Problem
Please pick out each line of the material below that contains the string "using" and copy those lines.
>> START Data lines
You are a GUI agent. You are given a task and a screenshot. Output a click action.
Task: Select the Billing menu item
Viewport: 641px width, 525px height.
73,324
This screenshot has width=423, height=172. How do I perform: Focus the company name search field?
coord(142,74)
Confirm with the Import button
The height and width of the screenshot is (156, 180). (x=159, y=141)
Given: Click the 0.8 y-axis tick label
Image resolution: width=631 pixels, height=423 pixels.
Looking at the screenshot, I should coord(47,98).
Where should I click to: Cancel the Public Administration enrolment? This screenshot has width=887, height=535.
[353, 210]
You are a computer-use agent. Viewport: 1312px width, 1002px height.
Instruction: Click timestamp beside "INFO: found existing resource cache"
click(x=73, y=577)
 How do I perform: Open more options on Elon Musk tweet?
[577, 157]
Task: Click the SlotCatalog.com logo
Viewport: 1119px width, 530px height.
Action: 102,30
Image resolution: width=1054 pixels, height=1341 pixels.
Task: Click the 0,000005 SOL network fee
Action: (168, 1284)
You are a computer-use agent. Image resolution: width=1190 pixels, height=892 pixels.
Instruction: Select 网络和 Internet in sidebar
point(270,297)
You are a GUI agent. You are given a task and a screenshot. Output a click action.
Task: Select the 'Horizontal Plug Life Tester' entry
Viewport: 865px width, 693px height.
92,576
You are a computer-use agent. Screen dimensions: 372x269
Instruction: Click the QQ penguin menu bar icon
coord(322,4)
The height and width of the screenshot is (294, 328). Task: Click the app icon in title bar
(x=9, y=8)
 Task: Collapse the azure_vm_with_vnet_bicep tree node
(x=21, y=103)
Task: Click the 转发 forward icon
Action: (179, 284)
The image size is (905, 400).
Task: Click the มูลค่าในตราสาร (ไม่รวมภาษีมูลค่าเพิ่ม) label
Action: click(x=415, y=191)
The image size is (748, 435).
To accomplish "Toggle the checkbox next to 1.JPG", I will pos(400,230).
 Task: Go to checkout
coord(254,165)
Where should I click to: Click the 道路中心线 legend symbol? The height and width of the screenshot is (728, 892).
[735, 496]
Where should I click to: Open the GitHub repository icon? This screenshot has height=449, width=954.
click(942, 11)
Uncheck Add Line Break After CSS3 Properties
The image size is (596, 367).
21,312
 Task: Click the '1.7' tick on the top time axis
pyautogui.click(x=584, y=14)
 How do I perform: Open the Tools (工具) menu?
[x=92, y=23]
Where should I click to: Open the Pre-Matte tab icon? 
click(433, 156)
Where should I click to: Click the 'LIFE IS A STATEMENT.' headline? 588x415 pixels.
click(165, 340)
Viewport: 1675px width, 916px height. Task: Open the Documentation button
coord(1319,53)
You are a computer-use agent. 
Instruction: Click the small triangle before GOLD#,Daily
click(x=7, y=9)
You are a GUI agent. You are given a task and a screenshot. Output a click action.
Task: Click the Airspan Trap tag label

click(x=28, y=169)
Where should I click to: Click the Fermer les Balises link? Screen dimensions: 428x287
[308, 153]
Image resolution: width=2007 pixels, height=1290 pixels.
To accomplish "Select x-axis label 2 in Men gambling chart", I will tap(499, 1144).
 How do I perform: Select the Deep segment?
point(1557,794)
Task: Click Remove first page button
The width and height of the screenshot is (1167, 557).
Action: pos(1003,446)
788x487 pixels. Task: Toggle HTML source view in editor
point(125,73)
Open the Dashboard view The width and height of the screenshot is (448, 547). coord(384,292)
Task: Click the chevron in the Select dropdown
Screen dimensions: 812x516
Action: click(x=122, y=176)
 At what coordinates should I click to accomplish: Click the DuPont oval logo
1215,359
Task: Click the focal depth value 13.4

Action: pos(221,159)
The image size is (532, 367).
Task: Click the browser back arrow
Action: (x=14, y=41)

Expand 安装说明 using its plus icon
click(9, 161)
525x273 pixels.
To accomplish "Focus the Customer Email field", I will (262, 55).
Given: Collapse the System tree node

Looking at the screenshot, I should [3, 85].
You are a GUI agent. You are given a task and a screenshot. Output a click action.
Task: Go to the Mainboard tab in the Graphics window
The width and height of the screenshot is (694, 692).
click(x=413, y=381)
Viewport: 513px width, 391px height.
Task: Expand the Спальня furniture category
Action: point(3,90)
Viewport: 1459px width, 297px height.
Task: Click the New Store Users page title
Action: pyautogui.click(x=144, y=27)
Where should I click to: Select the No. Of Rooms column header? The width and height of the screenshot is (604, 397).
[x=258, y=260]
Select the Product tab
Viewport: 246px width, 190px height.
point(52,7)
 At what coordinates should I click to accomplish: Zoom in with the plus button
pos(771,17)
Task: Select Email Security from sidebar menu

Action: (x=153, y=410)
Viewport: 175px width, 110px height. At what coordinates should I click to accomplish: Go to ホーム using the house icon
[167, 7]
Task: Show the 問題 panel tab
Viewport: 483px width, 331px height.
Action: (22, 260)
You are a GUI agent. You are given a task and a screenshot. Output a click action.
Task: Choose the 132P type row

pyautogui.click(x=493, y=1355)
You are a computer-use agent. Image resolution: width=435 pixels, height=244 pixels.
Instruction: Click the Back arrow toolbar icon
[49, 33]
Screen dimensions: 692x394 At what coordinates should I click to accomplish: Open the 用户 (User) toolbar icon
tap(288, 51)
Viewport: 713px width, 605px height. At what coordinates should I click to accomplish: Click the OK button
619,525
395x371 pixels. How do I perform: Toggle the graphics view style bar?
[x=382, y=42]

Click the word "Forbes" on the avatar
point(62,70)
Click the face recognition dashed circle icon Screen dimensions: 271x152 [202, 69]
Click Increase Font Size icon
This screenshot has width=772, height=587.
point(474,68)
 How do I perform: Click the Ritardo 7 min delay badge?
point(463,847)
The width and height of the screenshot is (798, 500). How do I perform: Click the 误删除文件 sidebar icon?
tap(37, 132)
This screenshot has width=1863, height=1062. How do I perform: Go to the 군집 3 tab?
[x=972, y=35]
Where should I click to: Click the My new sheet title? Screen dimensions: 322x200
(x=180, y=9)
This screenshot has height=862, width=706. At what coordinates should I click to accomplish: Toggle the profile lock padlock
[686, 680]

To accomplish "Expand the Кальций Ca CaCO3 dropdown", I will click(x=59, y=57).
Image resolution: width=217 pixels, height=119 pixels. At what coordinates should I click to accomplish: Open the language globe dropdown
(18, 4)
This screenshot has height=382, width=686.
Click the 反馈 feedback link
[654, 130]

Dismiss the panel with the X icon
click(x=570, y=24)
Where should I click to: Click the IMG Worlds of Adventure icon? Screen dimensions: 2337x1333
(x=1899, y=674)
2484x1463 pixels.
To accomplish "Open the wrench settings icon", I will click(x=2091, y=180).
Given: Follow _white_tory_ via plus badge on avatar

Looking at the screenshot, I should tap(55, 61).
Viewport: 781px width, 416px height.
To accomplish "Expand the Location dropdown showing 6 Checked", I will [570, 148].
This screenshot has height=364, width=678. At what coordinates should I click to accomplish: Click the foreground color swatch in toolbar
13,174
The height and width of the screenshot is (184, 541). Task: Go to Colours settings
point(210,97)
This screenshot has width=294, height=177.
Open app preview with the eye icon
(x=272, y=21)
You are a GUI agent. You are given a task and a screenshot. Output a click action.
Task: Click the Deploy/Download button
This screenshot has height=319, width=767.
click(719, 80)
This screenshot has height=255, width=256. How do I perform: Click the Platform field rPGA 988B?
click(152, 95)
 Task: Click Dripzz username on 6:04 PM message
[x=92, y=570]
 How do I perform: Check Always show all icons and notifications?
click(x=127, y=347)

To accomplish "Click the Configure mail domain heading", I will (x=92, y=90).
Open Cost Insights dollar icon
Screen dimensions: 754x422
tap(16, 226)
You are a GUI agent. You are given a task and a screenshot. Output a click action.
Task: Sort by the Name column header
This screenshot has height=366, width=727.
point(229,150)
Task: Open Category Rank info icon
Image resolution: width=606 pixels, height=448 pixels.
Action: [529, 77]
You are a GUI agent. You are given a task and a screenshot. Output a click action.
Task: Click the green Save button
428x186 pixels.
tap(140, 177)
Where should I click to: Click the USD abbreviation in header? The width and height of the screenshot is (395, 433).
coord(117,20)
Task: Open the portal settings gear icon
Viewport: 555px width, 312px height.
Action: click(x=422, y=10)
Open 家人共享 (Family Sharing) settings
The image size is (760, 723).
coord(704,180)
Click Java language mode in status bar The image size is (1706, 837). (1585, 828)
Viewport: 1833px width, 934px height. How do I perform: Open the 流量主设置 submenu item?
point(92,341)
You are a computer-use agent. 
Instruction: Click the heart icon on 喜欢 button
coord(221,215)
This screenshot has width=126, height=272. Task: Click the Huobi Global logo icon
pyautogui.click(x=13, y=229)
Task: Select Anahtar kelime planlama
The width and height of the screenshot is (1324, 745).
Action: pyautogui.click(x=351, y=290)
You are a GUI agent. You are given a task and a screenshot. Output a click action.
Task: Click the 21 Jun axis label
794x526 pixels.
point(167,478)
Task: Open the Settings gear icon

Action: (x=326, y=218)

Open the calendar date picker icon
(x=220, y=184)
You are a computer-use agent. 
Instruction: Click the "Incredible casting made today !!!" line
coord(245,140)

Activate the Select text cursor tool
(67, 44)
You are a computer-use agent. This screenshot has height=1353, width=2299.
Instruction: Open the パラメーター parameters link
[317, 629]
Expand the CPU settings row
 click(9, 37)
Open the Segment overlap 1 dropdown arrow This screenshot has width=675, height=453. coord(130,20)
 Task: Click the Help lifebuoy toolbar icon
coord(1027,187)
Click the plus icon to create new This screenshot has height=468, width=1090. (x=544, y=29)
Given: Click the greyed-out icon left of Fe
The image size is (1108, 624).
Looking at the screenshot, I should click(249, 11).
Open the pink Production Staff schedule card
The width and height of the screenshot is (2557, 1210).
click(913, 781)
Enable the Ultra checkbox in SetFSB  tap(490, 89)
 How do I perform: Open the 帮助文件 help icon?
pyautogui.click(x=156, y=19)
>> END Data lines
Problem solution
Expand 安装说明 using its plus icon
Viewport: 175px width, 110px height. At what coordinates should I click to accomplish: Go to ホーム using the house icon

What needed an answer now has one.